Pahit

154 24 17
                                    

Maria Sara Hanifa

Ibu menggandeng tanganku dengan sedikit memaksa. Belum lagi merasakan sensasi perih akibat tamparannya, kini wanita paruh baya yang melahirkanku itu memasang wajah sangar, merasa tindakannya belum cukup untuk memperparah luka di hati putrinya ini.
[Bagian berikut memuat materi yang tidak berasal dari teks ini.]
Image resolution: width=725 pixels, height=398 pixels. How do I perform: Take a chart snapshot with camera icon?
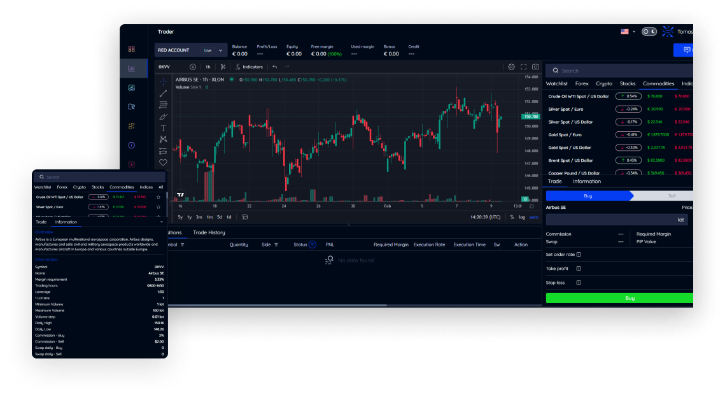pos(536,67)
Aku diam saja, menurut. Bahkan air mata tak lagi sudi keluar, memang lelah karena telah dipendam lama, tetapi akan lebih menyakitkan jika kukeluarkan dan berakhir pada penghakiman sepihak. Sara yang salah, Sara yang kelewatan.

Berhenti di kursi tunggu, Ibu memerintahkanku untuk duduk. Wajah itu masih sama tegangnya, sesekali menghela napas kasar. Entah mengapa, kini kepalaku terasa sangat pusing, seperti vertigo. Mengadu? Untuk apa? Semua rasa sakitku memang lebih baik kutahan dan kusembunyikan. Tidak ada yang harus tahu, mereka tidak akan peduli.
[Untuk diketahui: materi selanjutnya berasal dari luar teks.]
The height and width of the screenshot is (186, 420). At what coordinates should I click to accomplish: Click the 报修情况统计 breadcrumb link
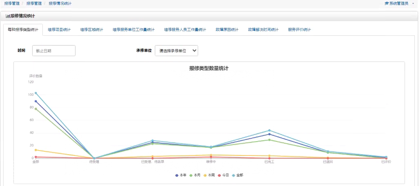click(x=60, y=3)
"Ibu enggak pernah ngajarin Sara untuk bicara kasar sama orang tua, apalagi sama ibu tirimu sendiri."

Ngilu rasanya. Lagi-lagi tak ada yang mengerti posisiku. Sungguh, aku tidak meminta pembelaan‒karena meski telah berbicara tidak baik, aku tetap mengakui bahwa itu salah‒aku hanya ingin orang lain berada di posisi netral. Tidak perlu memahamiku, pun tak usah berpihak pada lawanku. Ibu tiri tadi katanya? Ah, iya. Dia istri Ayah.

"Udah lama kamu mendendam seperti ini, Sara?"

Aku diam saja. Bukankah dari tindakanku sudah begitu jelas? Bukankah reaksi tubuhku sudah menunjukkan segalanya? Bukankah setiap kata sarkas itu sudah menjawab tiap pertanyaan? Lantas, untuk apa pura-pura bertanya jika sejak beberapa tahun lalu pun aku telah menjelaskan lewat tindakanku?

Ibu menarik napas panjang, mengembuskannya perlahan. Sesaat kemudian, dapat kudengar sebuah isakan lirih lolos dari bibirnya. Oh, Ya Allah. Memang hatiku sangat butuh ditolong, tapi jika malaikatku menangis, bagaimana caranya hatiku tidak roboh? Aku sibuk menahan diri agar tidak mengurai air mata, sedangkan Ibu sibuk mengusap hidung dengan tisu yang sudah berapa kali berganti. Saling diam, berteman sunyi.

"Tadi Ibu nampar terlalu kuat, ya, Sayang? Masih sakit?" tanya Ibu setelah menuntaskan tangisnya. Aku menahan napas, menggigit bibir bawah kuat, lantas kemudian mengangguk.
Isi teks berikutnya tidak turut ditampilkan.